RECORDS SUPPLIED:
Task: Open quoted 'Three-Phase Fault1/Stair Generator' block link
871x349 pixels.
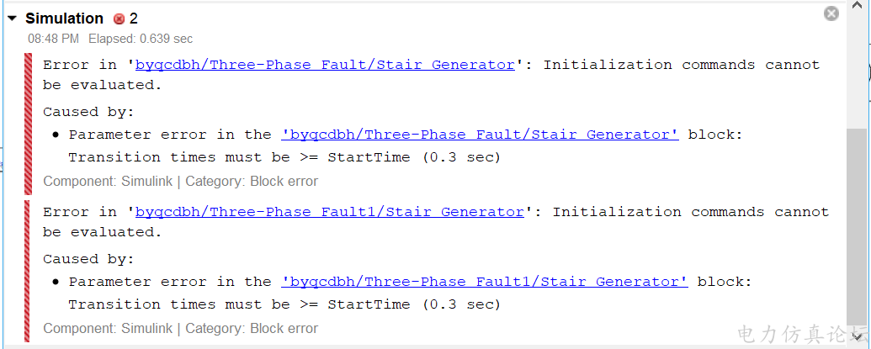Action: [x=485, y=282]
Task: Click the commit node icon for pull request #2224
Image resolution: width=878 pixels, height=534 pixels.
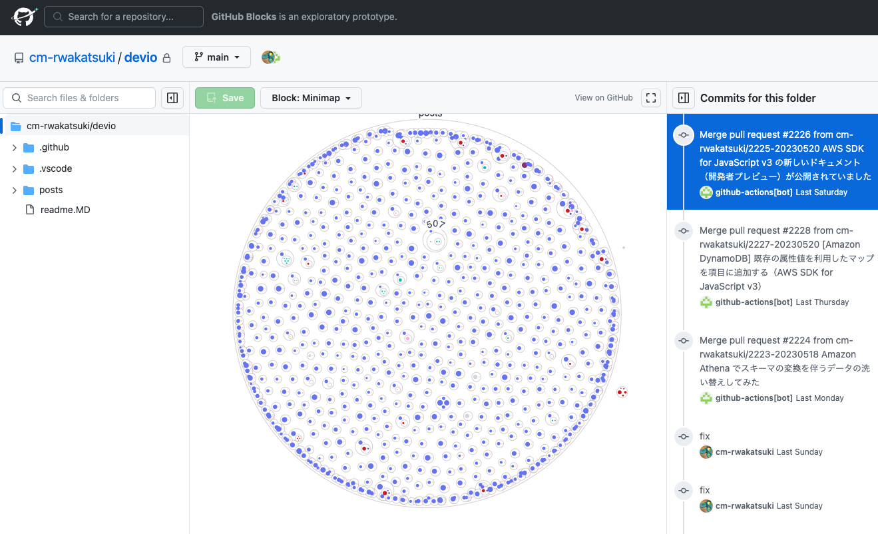Action: [x=683, y=341]
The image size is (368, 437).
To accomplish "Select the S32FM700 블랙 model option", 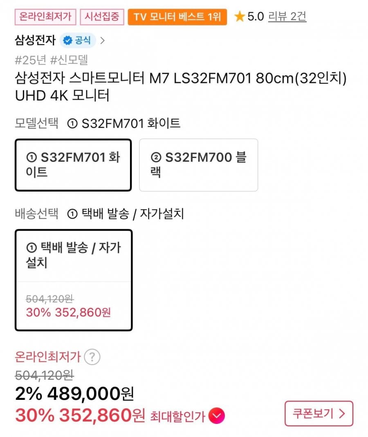I will [198, 165].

WHAT IS NEEDED:
In the data above, how many lines contain the word "Task"? Write the number only.

ANSWER:
2